## Data provided
⁂
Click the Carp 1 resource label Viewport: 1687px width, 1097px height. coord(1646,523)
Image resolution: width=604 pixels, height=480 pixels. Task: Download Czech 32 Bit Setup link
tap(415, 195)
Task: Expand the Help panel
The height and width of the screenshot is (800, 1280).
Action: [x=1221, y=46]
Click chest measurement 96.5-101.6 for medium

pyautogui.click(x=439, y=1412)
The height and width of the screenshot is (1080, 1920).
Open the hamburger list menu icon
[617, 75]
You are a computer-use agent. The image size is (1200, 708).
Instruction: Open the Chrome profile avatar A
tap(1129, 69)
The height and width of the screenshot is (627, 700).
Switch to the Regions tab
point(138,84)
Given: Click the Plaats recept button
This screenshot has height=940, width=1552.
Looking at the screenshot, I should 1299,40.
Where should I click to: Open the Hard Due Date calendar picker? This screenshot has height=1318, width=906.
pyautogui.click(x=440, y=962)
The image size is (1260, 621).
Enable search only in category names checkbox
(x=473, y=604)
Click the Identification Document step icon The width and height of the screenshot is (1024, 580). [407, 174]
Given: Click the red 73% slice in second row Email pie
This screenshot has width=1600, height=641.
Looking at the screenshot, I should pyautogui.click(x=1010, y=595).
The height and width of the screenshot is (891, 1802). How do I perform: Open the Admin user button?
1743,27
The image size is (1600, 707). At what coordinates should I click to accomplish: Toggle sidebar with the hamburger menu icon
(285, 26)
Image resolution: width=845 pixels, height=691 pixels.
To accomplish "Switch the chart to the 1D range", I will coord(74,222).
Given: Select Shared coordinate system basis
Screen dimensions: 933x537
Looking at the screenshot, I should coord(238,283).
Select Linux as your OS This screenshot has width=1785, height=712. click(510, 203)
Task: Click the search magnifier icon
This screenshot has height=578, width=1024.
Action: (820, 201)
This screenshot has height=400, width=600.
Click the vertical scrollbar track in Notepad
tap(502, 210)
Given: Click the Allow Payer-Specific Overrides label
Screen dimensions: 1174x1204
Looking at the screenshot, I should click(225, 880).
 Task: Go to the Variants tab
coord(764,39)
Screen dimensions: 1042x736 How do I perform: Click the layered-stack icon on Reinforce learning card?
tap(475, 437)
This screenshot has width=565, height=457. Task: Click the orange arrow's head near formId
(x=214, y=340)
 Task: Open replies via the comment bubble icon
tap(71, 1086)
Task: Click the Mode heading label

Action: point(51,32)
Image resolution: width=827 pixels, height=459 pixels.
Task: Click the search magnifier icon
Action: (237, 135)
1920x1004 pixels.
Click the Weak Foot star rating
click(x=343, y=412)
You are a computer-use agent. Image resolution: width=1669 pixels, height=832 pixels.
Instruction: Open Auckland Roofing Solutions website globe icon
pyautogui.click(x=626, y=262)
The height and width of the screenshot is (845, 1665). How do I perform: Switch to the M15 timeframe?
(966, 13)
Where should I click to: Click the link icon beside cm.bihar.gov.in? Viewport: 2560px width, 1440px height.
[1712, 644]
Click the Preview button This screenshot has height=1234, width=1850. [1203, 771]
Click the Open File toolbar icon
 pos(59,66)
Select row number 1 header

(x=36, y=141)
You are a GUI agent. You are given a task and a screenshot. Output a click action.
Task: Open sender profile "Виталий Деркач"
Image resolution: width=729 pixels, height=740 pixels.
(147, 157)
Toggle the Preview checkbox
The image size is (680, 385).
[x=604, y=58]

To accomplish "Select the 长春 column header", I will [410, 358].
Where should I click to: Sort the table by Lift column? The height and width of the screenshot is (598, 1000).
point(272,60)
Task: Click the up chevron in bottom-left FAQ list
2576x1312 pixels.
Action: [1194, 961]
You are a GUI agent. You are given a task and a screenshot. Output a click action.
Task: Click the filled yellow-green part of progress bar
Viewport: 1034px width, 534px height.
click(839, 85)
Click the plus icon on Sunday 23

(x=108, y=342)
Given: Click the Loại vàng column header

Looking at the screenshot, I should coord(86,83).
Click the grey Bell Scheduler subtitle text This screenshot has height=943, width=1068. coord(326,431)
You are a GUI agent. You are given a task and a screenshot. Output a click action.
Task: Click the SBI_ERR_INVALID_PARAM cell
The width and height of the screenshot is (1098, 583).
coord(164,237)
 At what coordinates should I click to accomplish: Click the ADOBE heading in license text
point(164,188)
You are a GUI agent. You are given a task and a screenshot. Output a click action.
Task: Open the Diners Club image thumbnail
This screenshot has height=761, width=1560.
⁂
## Assignment
Return only the lines spanning from the first line of the material through the line with "Task: Expand the Help panel", copied exactly, both ends kept.

## Solution to this exercise
Click the Carp 1 resource label Viewport: 1687px width, 1097px height. coord(1646,523)
Image resolution: width=604 pixels, height=480 pixels. Task: Download Czech 32 Bit Setup link
tap(415, 195)
Task: Expand the Help panel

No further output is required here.